EXERCISE PROMPT
From the records below, transcribe exactly the lines that begin at the line with "You are a computer-use" and end at the line with "This screenshot has height=868, width=1389.", both included.

------ SUPPLIED DATA ------

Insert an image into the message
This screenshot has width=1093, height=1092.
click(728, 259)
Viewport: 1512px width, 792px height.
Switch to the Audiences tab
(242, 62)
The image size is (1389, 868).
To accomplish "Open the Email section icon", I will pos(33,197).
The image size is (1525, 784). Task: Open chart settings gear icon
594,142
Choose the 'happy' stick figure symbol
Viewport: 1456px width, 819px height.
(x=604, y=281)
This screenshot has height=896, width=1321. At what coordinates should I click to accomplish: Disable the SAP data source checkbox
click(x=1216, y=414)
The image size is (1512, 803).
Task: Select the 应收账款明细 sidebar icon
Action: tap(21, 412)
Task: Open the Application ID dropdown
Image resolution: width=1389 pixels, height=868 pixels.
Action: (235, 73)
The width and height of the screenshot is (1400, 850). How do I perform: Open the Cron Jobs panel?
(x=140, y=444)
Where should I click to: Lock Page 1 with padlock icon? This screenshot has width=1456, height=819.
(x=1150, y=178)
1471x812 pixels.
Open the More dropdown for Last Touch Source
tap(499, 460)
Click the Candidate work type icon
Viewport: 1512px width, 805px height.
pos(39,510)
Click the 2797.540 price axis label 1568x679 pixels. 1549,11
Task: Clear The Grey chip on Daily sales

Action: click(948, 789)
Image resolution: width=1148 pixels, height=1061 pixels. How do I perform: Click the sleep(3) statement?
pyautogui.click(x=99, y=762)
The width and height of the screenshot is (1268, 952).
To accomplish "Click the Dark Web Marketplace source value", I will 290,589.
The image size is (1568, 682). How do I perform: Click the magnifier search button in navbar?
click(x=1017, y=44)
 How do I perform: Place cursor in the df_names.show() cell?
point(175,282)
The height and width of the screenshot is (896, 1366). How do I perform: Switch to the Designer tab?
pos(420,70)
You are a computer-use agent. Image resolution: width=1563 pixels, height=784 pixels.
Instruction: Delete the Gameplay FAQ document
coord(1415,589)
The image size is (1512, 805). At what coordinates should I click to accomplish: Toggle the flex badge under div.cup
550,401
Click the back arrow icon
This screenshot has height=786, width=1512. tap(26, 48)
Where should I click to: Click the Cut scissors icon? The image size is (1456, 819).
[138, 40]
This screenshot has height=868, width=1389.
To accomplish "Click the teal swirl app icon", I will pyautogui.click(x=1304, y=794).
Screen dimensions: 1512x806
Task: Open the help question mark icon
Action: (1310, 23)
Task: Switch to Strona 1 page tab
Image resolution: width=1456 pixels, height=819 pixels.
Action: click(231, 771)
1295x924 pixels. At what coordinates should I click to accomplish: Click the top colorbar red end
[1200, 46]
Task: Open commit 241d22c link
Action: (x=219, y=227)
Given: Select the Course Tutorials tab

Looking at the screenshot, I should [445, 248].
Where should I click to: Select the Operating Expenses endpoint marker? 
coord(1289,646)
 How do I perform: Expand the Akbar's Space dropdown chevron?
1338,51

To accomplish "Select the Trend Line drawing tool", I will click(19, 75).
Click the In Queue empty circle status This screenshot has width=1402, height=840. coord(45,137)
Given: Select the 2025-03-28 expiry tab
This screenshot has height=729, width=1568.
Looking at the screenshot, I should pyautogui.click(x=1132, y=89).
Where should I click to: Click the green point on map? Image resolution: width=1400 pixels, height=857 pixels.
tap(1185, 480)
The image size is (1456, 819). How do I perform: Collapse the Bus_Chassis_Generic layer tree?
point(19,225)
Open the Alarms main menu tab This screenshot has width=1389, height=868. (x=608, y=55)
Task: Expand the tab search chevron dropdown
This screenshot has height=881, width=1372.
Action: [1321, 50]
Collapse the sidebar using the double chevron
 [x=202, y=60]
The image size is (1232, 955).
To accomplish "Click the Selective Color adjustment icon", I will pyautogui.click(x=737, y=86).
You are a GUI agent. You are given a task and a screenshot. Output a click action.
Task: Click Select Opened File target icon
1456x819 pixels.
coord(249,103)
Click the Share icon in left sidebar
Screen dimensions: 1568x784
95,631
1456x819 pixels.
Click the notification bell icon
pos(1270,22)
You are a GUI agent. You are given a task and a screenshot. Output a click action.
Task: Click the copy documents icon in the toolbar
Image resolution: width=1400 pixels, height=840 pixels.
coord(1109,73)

------

ANSWER AREA
You are a computer-use agent. Image resolution: width=1563 pixels, height=784 pixels.
Instruction: Delete the Gameplay FAQ document
coord(1415,589)
The image size is (1512, 805). At what coordinates should I click to accomplish: Toggle the flex badge under div.cup
550,401
Click the back arrow icon
This screenshot has height=786, width=1512. tap(26, 48)
Where should I click to: Click the Cut scissors icon? The image size is (1456, 819).
[138, 40]
This screenshot has height=868, width=1389.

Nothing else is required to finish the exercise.